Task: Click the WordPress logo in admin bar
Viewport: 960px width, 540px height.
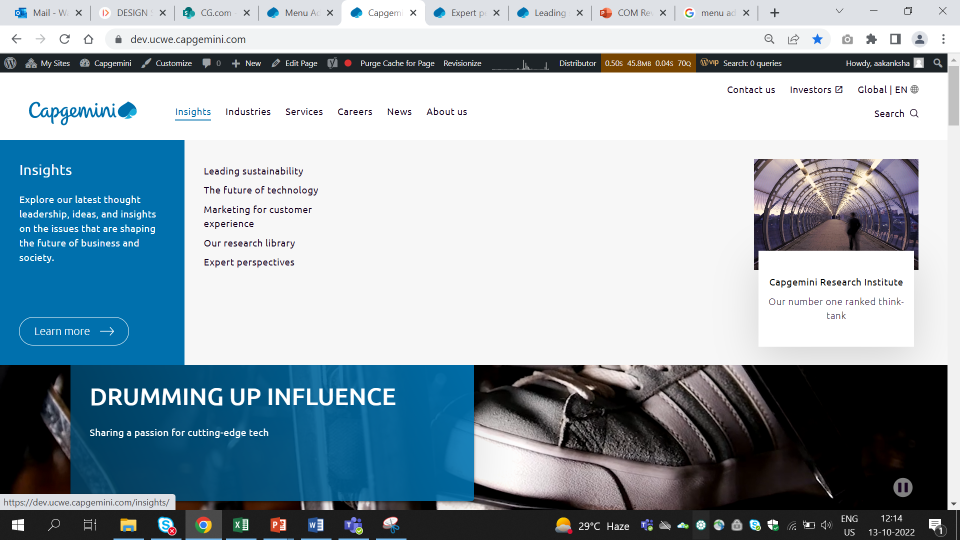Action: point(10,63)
────
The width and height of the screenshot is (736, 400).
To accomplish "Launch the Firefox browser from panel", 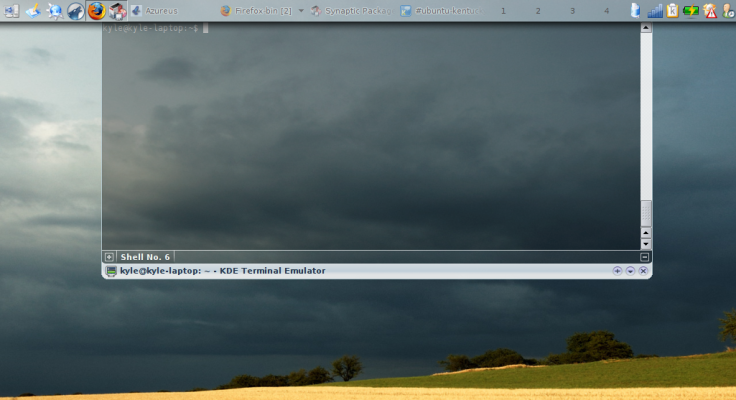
────
▶ Exercise description: Starting with the line that has "The width and" and going on through the line that has "the Firefox browser", transcribe the records above exactly, but skip the pictures.

▶ Written solution:
The width and height of the screenshot is (736, 400).
To accomplish "Launch the Firefox browser from panel", 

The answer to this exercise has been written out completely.